The Albanian tax implications of the liquidation of a companyALTax
A liquidating dividend is a type of dividend payment made to shareholders. Unlike other types of dividends, the payment is generated by utilizing assets other than income derived from earnings. In some cases, assets may be sold and the cash generated from those transactions used to issue the payments to shareholders. This means of supplying dividend payments to shareholders is rarely used, except in situations where the business is preparing to shut down or liquidate, or a temporary issue with cash flow has developed.
Since a liquidating dividend is not paid out of the earnings generated by the business during a specific period, the transaction is considered a return of capital rather than a return on profits. This creates a situation where the issuer of the dividend payment does not have to pay taxes on the total amount of dividends paid from the capital, since those payments were funded using assets that presumably were taxed previously. The decision to cover the dividend payments from existing capital assets rather than earnings is not left up solely to the discretion of the company. Many tax agencies have specific regulations that require companies to document that the flow of earnings is insufficient to manage the current dividend payments due to shareholders in order to claim that the payments are tax-exempt.
For Albanian tax purposes the liquidation of a commercial company is treated like a deemed sale: the assets/liabilities of the company must be revaluated at their fair market value at the moment of liquidation and a subsequent gain or loss must be included in the company’s taxable profits in the year of liquidation.
To the extent the participation exemption applies, a gain or loss on the shares in qualifying subsidiaries is tax exempt.
Accumulated tax losses or tax credits will usually vaporize upon liquidation.
The liquidation distribution (after revaluation) in excess of paid in capital qualifies as a dividend and may as such be subject to Dutch dividend withholding tax. The Albanian dividend withholding tax rate is 10% (2013), but may be lower by virtue of applicable tax double treaties.
For an up to date overview of dividend withholding tax rates under applicable tax treaties you should see the proper tax treaty which country belong the company.
To the extent the paid in capital originates from a share for share acquisition of shares in Albanian companies, the repayment of capital may be subject to Albanian dividend withholding tax (so-called tainted capital).
The revaluation of loans and receivables may result in taxable currency exchange profits (even if non-realized).
The liquidation of a commercial company implies the end of the fiscal life of a company. After the liquidation process is completed the commercial company must be deregistered with the Albanian tax authorities. For Albanian tax purposes liquidation is final when the liquidation procedure is completed and the company has no assets or liabilities left. This implies that the last book year for tax purposes usually ends later than the financial book year (which typically ends when the shareholders resolution with the decision to liquidate is adopted).

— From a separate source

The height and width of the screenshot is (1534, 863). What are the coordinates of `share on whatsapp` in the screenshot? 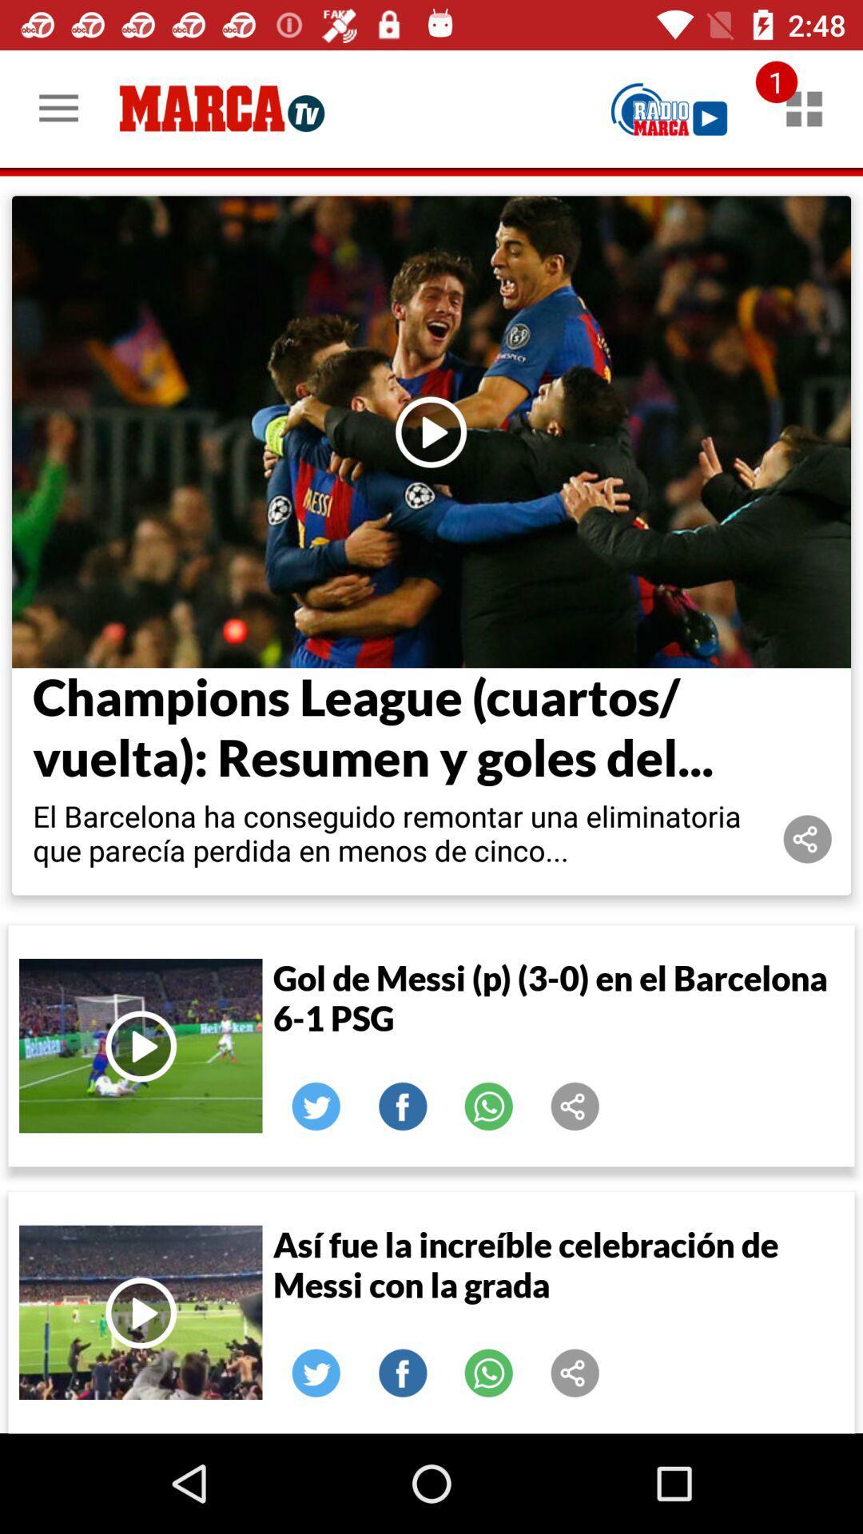 It's located at (488, 1372).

Depending on the specific situation one of the following alternatives may give a better outcome.
The first way is the legal merger instead of liquidation (with possible deferral of taxation of hidden capital gains and avoidance of a taxable dividend);
The second way is the sale as a company (no dividend withholding tax levy over positive reserves);
The third way is the conversion into another legal form (like a tax-exempt portfolio investment company);
This is all about a brief explanation about the rules and procedures for the liquidation of a company voluntary winding up.